The exercise asks for every line of the data to be reproduced exactly.

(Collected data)
▬▬▬▬▬▬▬▬▬▬

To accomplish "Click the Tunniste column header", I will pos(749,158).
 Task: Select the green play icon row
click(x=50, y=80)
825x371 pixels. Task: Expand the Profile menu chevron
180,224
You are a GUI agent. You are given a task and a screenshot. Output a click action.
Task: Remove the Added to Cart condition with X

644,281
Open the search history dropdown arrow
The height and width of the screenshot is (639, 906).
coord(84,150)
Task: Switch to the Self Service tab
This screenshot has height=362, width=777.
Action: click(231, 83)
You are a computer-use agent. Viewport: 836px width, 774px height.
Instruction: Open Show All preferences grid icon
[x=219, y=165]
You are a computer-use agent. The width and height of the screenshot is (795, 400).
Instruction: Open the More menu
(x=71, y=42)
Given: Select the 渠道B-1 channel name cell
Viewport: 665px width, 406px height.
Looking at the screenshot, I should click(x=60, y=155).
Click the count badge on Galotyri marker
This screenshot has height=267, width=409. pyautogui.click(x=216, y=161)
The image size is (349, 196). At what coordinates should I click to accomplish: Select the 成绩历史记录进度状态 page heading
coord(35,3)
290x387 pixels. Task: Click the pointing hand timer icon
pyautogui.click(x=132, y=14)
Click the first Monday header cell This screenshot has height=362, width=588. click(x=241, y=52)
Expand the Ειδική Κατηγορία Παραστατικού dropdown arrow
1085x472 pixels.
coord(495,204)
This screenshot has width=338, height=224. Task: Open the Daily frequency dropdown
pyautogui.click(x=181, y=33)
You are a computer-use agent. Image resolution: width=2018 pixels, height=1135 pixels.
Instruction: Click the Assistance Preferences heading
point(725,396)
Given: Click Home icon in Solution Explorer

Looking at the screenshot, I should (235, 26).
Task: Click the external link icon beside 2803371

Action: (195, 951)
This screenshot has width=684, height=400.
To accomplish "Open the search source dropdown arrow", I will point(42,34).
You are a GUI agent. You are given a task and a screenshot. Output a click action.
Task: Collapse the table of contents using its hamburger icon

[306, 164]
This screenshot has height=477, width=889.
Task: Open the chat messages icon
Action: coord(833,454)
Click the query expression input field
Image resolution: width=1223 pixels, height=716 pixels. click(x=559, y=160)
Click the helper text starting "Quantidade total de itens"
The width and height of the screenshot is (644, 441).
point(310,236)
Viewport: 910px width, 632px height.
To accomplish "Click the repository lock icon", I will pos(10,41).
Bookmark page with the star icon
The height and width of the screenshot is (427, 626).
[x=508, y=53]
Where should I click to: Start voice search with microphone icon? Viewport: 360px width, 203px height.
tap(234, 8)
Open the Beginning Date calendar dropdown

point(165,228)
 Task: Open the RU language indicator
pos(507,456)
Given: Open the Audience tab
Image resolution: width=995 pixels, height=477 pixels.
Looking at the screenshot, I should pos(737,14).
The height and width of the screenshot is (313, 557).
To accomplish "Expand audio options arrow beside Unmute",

▬▬▬▬▬▬▬▬▬▬

◆ Result below ◆
To accomplish "Click the Tunniste column header", I will pos(749,158).
 Task: Select the green play icon row
click(x=50, y=80)
825x371 pixels. Task: Expand the Profile menu chevron
180,224
You are a GUI agent. You are given a task and a screenshot. Output a click action.
Task: Remove the Added to Cart condition with X

644,281
Open the search history dropdown arrow
The height and width of the screenshot is (639, 906).
coord(84,150)
Task: Switch to the Self Service tab
This screenshot has height=362, width=777.
Action: click(231, 83)
You are a computer-use agent. Viewport: 836px width, 774px height.
Instruction: Open Show All preferences grid icon
[x=219, y=165]
You are a computer-use agent. The width and height of the screenshot is (795, 400).
Instruction: Open the More menu
(x=71, y=42)
Given: Select the 渠道B-1 channel name cell
Viewport: 665px width, 406px height.
Looking at the screenshot, I should click(x=60, y=155).
Click the count badge on Galotyri marker
This screenshot has height=267, width=409. pyautogui.click(x=216, y=161)
The image size is (349, 196). At what coordinates should I click to accomplish: Select the 成绩历史记录进度状态 page heading
coord(35,3)
290x387 pixels. Task: Click the pointing hand timer icon
pyautogui.click(x=132, y=14)
Click the first Monday header cell This screenshot has height=362, width=588. click(x=241, y=52)
Expand the Ειδική Κατηγορία Παραστατικού dropdown arrow
1085x472 pixels.
coord(495,204)
This screenshot has width=338, height=224. Task: Open the Daily frequency dropdown
pyautogui.click(x=181, y=33)
You are a computer-use agent. Image resolution: width=2018 pixels, height=1135 pixels.
Instruction: Click the Assistance Preferences heading
point(725,396)
Given: Click Home icon in Solution Explorer

Looking at the screenshot, I should (235, 26).
Task: Click the external link icon beside 2803371

Action: (195, 951)
This screenshot has width=684, height=400.
To accomplish "Open the search source dropdown arrow", I will point(42,34).
You are a GUI agent. You are given a task and a screenshot. Output a click action.
Task: Collapse the table of contents using its hamburger icon

[306, 164]
This screenshot has height=477, width=889.
Task: Open the chat messages icon
Action: coord(833,454)
Click the query expression input field
Image resolution: width=1223 pixels, height=716 pixels. click(x=559, y=160)
Click the helper text starting "Quantidade total de itens"
The width and height of the screenshot is (644, 441).
point(310,236)
Viewport: 910px width, 632px height.
To accomplish "Click the repository lock icon", I will pos(10,41).
Bookmark page with the star icon
The height and width of the screenshot is (427, 626).
[x=508, y=53]
Where should I click to: Start voice search with microphone icon? Viewport: 360px width, 203px height.
tap(234, 8)
Open the Beginning Date calendar dropdown

point(165,228)
 Task: Open the RU language indicator
pos(507,456)
Given: Open the Audience tab
Image resolution: width=995 pixels, height=477 pixels.
Looking at the screenshot, I should pos(737,14).
The height and width of the screenshot is (313, 557).
To accomplish "Expand audio options arrow beside Unmute",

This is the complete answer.